Figure out where to run the code

    if (argc == 2 && (std::string(argv[1]) == "--help")) {
        std::cerr << "Usage: " << argv[0] << " [executor]" << std::endl;
        std::exit(-1);
    }

    const auto executor_string = argc >= 2 ? argv[1] : "reference";
    const unsigned int sweeps = argc == 3 ? std::atoi(argv[2]) : 5u;
    std::map<std::string, std::function<std::shared_ptr<gko::Executor>()>>
        exec_map{
            {"omp", [] { return gko::OmpExecutor::create(); }},
            {"cuda",
             [] {
                 return gko::CudaExecutor::create(0,
                                                  gko::OmpExecutor::create());
             }},
            {"hip",
             [] {
                 return gko::HipExecutor::create(0, gko::OmpExecutor::create());
             }},
            {"dpcpp",
             [] {
                 return gko::DpcppExecutor::create(0,
                                                   gko::OmpExecutor::create());
             }},
            {"reference", [] { return gko::ReferenceExecutor::create(); }}};

executor where Ginkgo will perform the computation

    const auto exec = exec_map.at(executor_string)();  // throws if not valid

Read data

    auto A = gko::share(gko::read<mtx>(std::ifstream("data/A.mtx"), exec));

Create RHS and initial guess as 1

    gko::size_type num_rows = A->get_size()[0];
    auto host_x = vec::create(exec->get_master(), gko::dim<2>(num_rows, 1));
    for (gko::size_type i = 0; i < num_rows; i++) {
        host_x->at(i, 0) = 1.;
    }
    auto x = gko::clone(exec, host_x);
    auto b = gko::clone(exec, host_x);
    auto clone_x = gko::clone(exec, x);

Generate incomplete factors using ParILU

    auto par_ilu_fact =
        gko::factorization::ParIlu<ValueType, IndexType>::build().on(exec);

Generate concrete factorization for input matrix

    auto par_ilu = gko::share(par_ilu_fact->generate(A));

Generate an iterative refinement factory to be used as a triangular solver in the preconditioner application. The generated method is equivalent to doing five block-Jacobi sweeps with a maximum block size of 16.

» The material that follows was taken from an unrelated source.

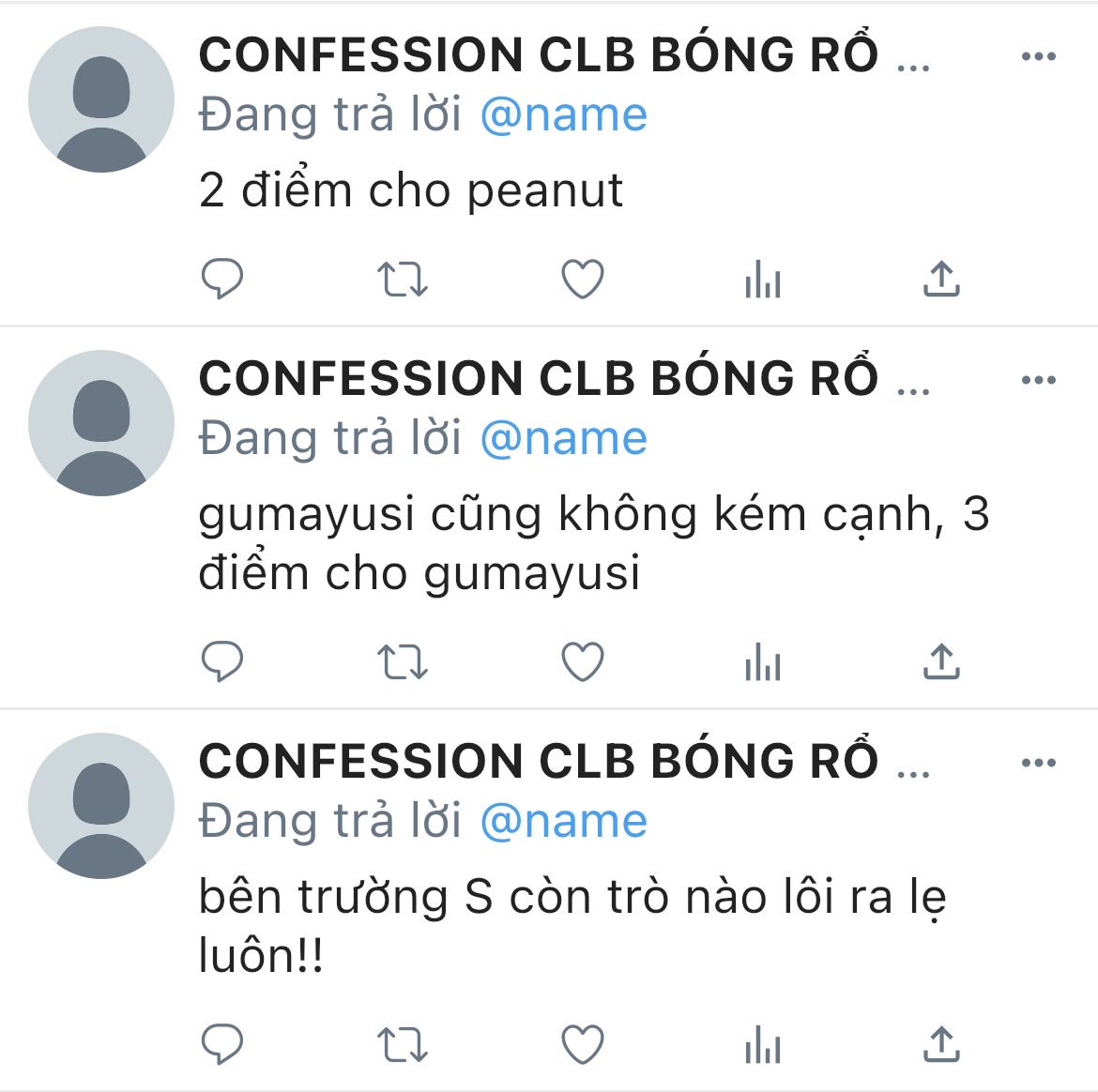Retweet the '2 điểm cho peanut' tweet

    auto bj_factory = gko::share(
        bj::build()
            .with_max_block_size(16u)
            .with_storage_optimization(gko::precision_reduction::autodetect())
            .on(exec));

    auto trisolve_factory =
        ir::build()
            .with_solver(bj_factory)
            .with_criteria(gko::stop::Iteration::build().with_max_iters(sweeps))
            .on(exec);

Generate an ILU preconditioner factory by setting lower and upper triangular solver - in this case the previously defined iterative refinement method.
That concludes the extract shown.